3. THINK IN THREES FOR MODERATE DECISION MAKING
Although the documentation guidelines state that only two of the three key components must be met to satisfy a level of service, some payers require that medical decision making be one of the two key components. Their argument is that medical decision making drives medical necessity, and they often cite CMS Pub 100-04, Chapter 12, Section 30.6.1.A, which states “Medical necessity of a service is the over-arching criterion for payment in addition to the individual requirements of a CPT code.” If your payers take this approach, documenting a detailed history and exam may not support billing a higher level of service for a relatively straightforward complaint. Your medical decision making will be key to code selection.
One of the scoring systems described earlier that is not part of the formal guidelines describes the moderate complexity decision making consistent with a 99214 as involving two of the following three components.

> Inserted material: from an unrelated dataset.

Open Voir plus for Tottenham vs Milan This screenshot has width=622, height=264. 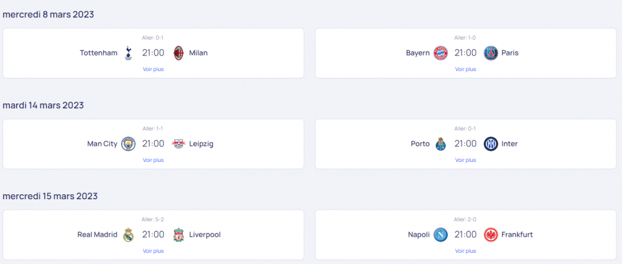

Three points for diagnoses or management options. Points are assigned as follows:
1 point each (maximum of two problems) — Self-limited or minor problem,
1 point each — Established problem, stable/improved,
2 points each — Established problem, uncontrolled/worsening,
3 points each (maximum of one problem) — New problem, no additional work-up planned,
4 points each — New problem, additional work-up planned.
Three points for data reviewed. Points are assigned as follows:
1 point — Review/order labs,
1 point — Review/order radiology services,
1 point — Review/order medical diagnostic studies,
1 point — Discuss tests/studies with performing physician,
1 point — Decide to obtain old records,
2 points — Review and summarize old records, or obtain history from someone other than patient,
2 points — Directly visualize and independently interpret an image, tracing, or specimen.
Three options for moderate risk. The risk component doesn’t have points assigned to it, so it is more subjective and difficult to identify, but here’s what to look for in moderate risk consistent with a 99214 (remember, you need just one of the following for moderate risk, which is one of three factors overall for medical decision making):
A presenting problem such as a chronic condition with mild exacerbation, side effects, or inadequate response to treatment; two or more stable chronic conditions; an acute illness with systemic symptoms; an acute complicated injury; or an undiagnosed new problem with uncertain prognosis.
A diagnostic procedure such as a stress test, diagnostic endoscopy without risk factors, or a deep needle or incisional biopsy.
A management option such as prescription drug management, which could include prescribing a new medication, changing existing medications, or reviewing and confirming the patient’s existing medication regimen. Other examples include minor surgery with identified risk factors, intravenous fluids with additives, and closed treatment of fracture or dislocation without manipulation.
ADDING IT ALL UP
Reporting the appropriate level of service can be a challenging decision, yet it can have considerable impact on your practice. Familiarizing yourself with the number of items required for each section for a 99214 can help make the distinction easier in a majority of the cases, bringing some objectivity to an otherwise subjective conundrum.